A New Idolatry: Foreskin Restoration

A New Idolatry: Foreskin Restoration July 1, 2014

PIC man worshiping obelisk

 [I’m not really here! I’m stealing WiFi at Dunkin’ Donuts to post this on our way to beach. This seemed like the perfect post for a day when I’m not really here.]

Today, a horrible new planet swam into my ken: foreskin reconstruction.

It’s a thing. It’s a thing among a small number of men who suffer from rare disorder called “phimoses,” where the foreskin won’t retract fully, and it’s a thing among a small number of men who had botched circumcisions, and experience pain and bleeding.

But it’s also a thing among men who have allowed themselves to be persuaded that their lives are significantly impoverished because of a missing flap of skin. They believe that they cannot be happy or fulfilled until they go through a lengthy process of skin grafts or, less risky but somehow more appalling, a years-long regimen of “tugging,” with tapes, weights, and elastic straps. They believe that they can be “restored” to something valuable, dignified, and worthwhile by devoting hours out of every day, perhaps for years, to measuring how much skin covers the end of their penises.

There’s a word for this: “Idolatry.” Elizabeth Scalia nailed it. We imagine idol worship is a thing of the past, just because we haven’t seen wanton wenches polishing a golden calf with their hair, lately. But idol-making has been the constant business of humanity for thousands of years.
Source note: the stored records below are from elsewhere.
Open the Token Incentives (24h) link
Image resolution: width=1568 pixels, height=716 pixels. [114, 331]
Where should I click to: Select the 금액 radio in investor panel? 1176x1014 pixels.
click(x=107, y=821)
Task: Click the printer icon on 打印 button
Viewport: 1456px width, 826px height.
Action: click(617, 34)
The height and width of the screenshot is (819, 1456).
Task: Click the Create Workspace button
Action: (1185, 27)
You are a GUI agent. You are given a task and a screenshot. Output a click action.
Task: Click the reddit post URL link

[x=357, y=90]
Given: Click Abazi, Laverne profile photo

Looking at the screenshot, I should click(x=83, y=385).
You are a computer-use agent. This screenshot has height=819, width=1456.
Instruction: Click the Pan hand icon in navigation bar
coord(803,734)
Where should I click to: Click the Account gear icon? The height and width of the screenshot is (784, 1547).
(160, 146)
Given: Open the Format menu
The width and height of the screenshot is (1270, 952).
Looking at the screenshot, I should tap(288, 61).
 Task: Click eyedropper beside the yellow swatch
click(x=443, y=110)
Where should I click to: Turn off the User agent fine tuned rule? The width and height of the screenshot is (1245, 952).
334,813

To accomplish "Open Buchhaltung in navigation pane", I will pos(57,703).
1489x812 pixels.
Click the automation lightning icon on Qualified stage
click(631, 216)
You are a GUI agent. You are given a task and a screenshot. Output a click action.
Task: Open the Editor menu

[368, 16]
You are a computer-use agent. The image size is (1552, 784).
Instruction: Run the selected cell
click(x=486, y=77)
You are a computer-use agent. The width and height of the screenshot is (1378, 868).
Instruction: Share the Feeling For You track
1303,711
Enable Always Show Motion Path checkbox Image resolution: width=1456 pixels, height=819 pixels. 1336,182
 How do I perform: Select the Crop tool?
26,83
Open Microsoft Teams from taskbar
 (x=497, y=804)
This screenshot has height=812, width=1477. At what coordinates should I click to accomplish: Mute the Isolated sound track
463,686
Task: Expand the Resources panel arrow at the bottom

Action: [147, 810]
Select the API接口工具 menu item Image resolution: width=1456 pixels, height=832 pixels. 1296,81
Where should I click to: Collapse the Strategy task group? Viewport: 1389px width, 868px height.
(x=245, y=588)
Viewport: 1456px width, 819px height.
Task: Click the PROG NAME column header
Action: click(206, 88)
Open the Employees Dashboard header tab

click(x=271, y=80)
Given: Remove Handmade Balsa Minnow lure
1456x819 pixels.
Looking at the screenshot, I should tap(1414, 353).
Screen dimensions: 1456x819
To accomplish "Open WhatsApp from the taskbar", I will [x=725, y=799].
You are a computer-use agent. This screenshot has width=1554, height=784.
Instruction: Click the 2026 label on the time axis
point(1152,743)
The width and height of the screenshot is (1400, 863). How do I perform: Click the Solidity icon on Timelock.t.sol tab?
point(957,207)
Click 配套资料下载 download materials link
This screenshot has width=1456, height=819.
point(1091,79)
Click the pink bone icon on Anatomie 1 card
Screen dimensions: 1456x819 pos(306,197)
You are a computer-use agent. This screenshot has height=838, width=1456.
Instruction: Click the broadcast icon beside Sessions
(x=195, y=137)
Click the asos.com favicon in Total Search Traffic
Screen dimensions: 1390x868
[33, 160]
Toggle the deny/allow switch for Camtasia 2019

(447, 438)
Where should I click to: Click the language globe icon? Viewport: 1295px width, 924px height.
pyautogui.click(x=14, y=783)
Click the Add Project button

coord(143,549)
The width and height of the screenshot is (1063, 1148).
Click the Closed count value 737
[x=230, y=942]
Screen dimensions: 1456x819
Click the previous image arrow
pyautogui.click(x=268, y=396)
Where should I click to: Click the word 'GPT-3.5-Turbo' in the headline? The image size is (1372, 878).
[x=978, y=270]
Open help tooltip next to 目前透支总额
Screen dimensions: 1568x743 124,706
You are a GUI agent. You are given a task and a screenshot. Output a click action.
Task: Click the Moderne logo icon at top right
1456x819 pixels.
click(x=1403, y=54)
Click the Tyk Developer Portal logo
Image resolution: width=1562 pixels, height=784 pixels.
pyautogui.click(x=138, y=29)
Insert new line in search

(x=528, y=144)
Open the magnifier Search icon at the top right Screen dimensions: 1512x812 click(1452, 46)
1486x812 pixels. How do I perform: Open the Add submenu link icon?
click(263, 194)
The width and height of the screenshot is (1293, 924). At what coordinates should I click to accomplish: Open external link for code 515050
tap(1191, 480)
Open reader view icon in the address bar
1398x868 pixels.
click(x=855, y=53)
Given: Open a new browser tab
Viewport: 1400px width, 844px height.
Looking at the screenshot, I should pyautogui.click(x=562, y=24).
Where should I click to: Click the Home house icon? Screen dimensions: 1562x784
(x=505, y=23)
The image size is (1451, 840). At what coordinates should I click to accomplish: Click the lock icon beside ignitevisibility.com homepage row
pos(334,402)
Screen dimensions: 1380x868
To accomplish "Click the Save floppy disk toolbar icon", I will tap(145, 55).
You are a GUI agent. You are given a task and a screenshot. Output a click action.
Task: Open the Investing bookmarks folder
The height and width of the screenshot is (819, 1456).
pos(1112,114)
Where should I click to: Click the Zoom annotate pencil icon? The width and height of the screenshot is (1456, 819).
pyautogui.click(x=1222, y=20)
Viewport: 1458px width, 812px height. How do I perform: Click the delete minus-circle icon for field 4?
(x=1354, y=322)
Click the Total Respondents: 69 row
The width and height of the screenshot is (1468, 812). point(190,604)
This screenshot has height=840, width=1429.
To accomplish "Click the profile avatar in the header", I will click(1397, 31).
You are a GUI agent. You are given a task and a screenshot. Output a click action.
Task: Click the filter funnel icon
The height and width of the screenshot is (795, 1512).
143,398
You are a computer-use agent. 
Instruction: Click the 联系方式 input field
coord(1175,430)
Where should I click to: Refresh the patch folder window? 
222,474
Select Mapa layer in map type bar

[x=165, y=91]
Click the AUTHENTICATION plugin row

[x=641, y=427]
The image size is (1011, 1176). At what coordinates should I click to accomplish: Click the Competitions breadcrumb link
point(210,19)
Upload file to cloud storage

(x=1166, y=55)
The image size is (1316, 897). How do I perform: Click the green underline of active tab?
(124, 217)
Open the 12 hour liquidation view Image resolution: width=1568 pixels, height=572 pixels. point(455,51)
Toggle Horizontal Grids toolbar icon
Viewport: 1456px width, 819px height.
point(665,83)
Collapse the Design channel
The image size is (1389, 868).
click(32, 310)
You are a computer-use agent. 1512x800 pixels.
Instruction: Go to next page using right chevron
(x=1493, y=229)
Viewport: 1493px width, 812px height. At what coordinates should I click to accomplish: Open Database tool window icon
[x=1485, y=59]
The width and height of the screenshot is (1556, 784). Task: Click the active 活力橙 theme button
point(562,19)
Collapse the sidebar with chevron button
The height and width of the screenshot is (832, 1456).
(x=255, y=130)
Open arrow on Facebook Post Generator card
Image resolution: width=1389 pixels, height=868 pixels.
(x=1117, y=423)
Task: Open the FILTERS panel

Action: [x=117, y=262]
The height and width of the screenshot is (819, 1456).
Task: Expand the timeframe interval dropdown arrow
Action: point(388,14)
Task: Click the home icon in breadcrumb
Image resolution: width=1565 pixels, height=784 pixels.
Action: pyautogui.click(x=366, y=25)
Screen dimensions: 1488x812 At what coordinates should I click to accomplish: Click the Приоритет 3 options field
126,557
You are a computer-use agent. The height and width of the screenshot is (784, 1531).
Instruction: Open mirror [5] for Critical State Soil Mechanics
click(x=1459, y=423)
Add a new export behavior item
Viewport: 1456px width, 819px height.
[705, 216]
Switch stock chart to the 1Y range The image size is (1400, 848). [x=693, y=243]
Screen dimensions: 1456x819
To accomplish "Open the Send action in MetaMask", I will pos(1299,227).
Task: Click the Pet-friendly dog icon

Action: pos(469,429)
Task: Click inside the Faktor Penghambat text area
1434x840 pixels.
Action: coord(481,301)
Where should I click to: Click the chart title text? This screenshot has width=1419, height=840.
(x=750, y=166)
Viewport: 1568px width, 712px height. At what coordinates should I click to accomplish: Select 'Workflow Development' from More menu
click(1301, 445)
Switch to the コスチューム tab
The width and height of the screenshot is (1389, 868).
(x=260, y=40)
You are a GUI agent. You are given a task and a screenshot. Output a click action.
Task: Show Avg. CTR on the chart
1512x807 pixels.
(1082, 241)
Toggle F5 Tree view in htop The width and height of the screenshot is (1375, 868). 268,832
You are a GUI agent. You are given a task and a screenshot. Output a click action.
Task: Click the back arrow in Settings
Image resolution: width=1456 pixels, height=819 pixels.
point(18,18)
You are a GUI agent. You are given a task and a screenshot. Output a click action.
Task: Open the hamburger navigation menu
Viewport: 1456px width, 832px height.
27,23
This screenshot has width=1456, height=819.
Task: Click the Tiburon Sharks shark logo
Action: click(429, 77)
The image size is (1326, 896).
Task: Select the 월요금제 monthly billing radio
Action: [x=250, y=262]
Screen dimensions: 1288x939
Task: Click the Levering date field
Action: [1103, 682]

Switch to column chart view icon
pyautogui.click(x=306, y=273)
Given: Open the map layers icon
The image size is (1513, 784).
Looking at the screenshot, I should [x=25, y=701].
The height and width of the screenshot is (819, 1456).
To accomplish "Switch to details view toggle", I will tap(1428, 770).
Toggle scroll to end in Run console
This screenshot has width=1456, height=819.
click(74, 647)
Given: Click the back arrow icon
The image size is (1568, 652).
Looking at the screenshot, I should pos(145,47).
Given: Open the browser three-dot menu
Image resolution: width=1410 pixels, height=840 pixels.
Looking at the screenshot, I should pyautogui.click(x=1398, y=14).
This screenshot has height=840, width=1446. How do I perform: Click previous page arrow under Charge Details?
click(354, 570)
The idols themselves change, but the impulse is the same: replace God with something smaller and easier to manage — and devote your life to serving that, instead.

This isn’t about whether circumcision is right or wrong, healthy or unhealthy. It’s about who’s in charge: you, or what you think you lack?

Some people speak of the devil tempting us with pleasures and delights, which turn to ashes when we die. More and more, he tempts modern men and women with the idea that we are miserable. He tells us there is no way we can’t be miserable, under our current intolerable circumstances. He teaches us to examine every experience and tease out how unsatisfying it is, compared to some ideal which we’ve never experienced, but which we firmly believe we deserve. He trains us to focus on what we do not have. He constantly reminds us that we’ve been violated in some way, that life itself has robbed us of  . . .  something.

And the more squalid the locus of our desires, the better.  Exorcists often report an overpowering fecal stench in the homes of the possessed. The frantic masturbation scene in The Exorcist was not a fantasy. This is what the devil offers us: everything wretched and small, because he wants us to know in our hearts that we are wretched and small, that we stink, that we’re nothing more than a few square inches of skin.

He doesn’t just want us to lose God. He wants us to degrade ourselves as much as possible in the process. A fall is not good enough: it must be a ridiculous fall.

Foreskin restoration? I don’t care who you are, I can promise you this: there is only one kind of restoration that really means anything, and that is the kind that comes from letting go of that wretched little idol you’ve been clutching. Let Christ take everything from you, and then we’ll see how you can be restored.